EVANGELHO : Procuravam matar Jesus Mc 14,1-15, 22-26
Faltavam
dois dias para a Festa da Páscoa e a Festa dos Pães sem Fermento. Os
chefes dos sacerdotes e os mestres da Lei procuravam um jeito de prender
Jesus em segredo e matá-lo. Eles diziam:- Não vamos fazer isso durante a
festa, para não haver uma revolta no meio do povo. Jesus estava no
povoado de Betânia, sentado à mesa na casa de Simão, o Leproso. Então
uma mulher chegou com um frasco feito de alabastro, cheio de perfume de
nardo puro, muito caro. Ela quebrou o gargalo do frasco e derramou o
perfume na cabeça de Jesus. Alguns que estavam ali ficaram zangados e
disseram uns aos outros: - Que desperdício! Esse perfume poderia ter
sido vendido por mais de trezentas moedas de prata, que poderiam ser
dadas aos pobres. Eles criticavam a mulher com dureza, mas Jesus disse: -
Deixem esta mulher em paz! Por que é que vocês a estão aborrecendo? Ela
fez para mim uma coisa muito boa. Pois os pobres estarão sempre com
vocês, e, em qualquer ocasião que vocês quiserem, poderão ajudá-los. Mas
eu não estarei sempre com vocês. Ela fez tudo o que pôde, pois antes da
minha morte veio perfumar o meu corpo para o meu sepultamento. Eu
afirmo a vocês que isto é verdade: em qualquer lugar do mundo onde o
evangelho for anunciado, será contado o que ela fez, e ela será
lembrada. Judas Iscariotes, que era um dos doze discípulos, foi falar
com os chefes dos sacerdotes para combinar como entregaria Jesus a eles.
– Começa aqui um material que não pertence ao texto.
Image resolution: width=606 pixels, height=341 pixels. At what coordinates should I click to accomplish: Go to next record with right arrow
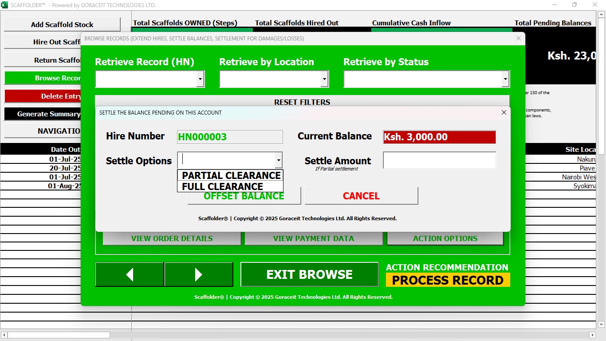click(198, 274)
Quando ouviram o que ele disse, eles ficaram muito contentes e
prometeram dar dinheiro a ele. Assim Judas começou a procurar uma
oportunidade para entregar Jesus. No primeiro dia da Festa dos Pães sem
Fermento, em que os judeus matavam carneirinhos para comemorarem a
Páscoa, os discípulos perguntaram a Jesus: - Onde é que o senhor quer
que a gente prepare o jantar da Páscoa para o senhor? Quando anoiteceu,
Jesus chegou com os doze discípulos. Enquanto estavam comendo, Jesus
pegou o pão e deu graças a Deus. Depois partiu o pão e o deu aos
discípulos, dizendo: - Peguem; isto é o meu corpo. Em seguida, pegou o
cálice de vinho e agradeceu a Deus. Depois passou o cálice aos
discípulos, e todos beberam do vinho. Então Jesus disse: - Isto é o meu
sangue, que é derramado em favor de muitos, o sangue que garante a
aliança feita por Deus com o seu povo. Eu afirmo a vocês que isto é
verdade: nunca mais beberei deste vinho até o dia em que beber com vocês
um vinho novo no Reino de Deus.
Façamos também nós o mesmo: ofereçamos para Nosso Senhor aquilo que temos de melhor e mais precioso. O melhor cálice, a mais bela patena, o mais piedoso ostensório, os melhores paramentos, a nossa vida, tudo o que somos e temos. Pois, todo o luxo, majestade e beleza são poucos, perante a tamanha grandeza de Jesus, nosso Mestre e Rei.